A outra medida é modificar a própria cultura dos advogados. Goste-se ou não, o advogado é o resultado da cultura do litígio. Ela é ensinada nos bancos da Universidade. Toda vez que escuto falar em “paridade de armas” (expressão comum para os processualistas) o que me vem à mente é o duelo de morte, em que devemos matar para não morrer. O litígio é familiar e o advogado consegue analisá-lo de modo estratégico. Tem aquela familiaridade que alimenta o vício. Mais ainda. Negociar muitas vezes é uma habilidade que os advogados não detêm. Chegou a hora de se investir em alterar esse cenário. Os advogados precisam enxergar que a composição do litígio é o modo mais rápido de efetivar o direito do seu clientes. E, a partir daí, buscar reciclar o seu arsenal de atuação. Há aqui, todavia, uma grande vantagem: o advogado está habituado a se reciclar, quando menos no que se refere às normas com que atua. Não faz muito que passamos pela mudança do Código Civil ou pela difusão do processo eletrônico. O desafio agora é diferente, mas pode ser vencido se houver uma mudança de mentalidade. Precisamos nos reciclar e apreender a negociar, conciliar, mediar, deixando o Judiciário como último (mas último mesmo) recurso. Do contrário, nos tornaremos obsoletos como impressoras matriciais. Aqui novamente surgem novas oportunidades para os que se atualizarem. Em breve veremos a figura do advogado especialista não só em conciliação, mas conciliação no âmbito dos litígios de família, consumidor, etc.

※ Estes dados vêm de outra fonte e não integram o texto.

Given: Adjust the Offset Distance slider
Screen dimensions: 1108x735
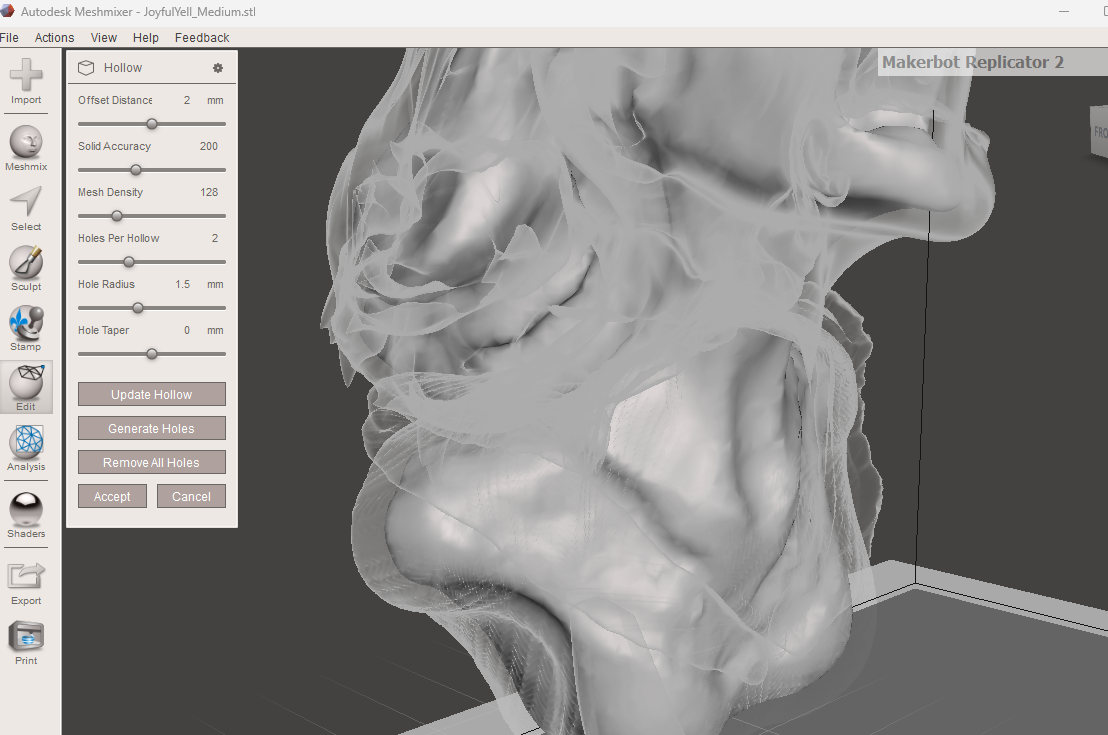Looking at the screenshot, I should [x=151, y=124].
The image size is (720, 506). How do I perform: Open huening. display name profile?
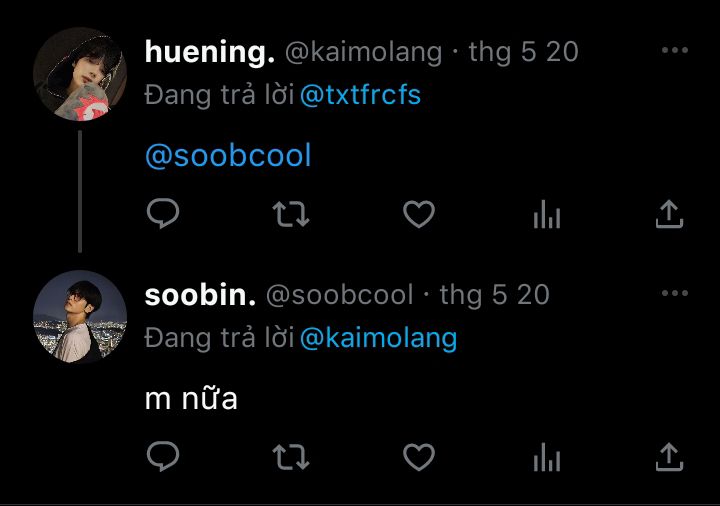(210, 51)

Enfim, o novo Código é uma realidade. É preciso enfrentá-lo de frente, beber da sua essência e tentar vivificá-lo. Não há lugar para o saudosismo idílico. Mais do que isso. Não há dúvidas de que o processo precisa mudar, pois a Justiça precisa mudar. O Código é apenas um catalisador da mudança. Para que de fato as coisas mudem é necessário dar incentivos para tal, de modo a transformar a cultura que estimula o litígio. Quem não se aperceber disso corre o risco de ser atropelado pelos fatos.
*Bernardo Strobel Guimarães é advogado, doutor em Direito pela USP e professor da PUCPR.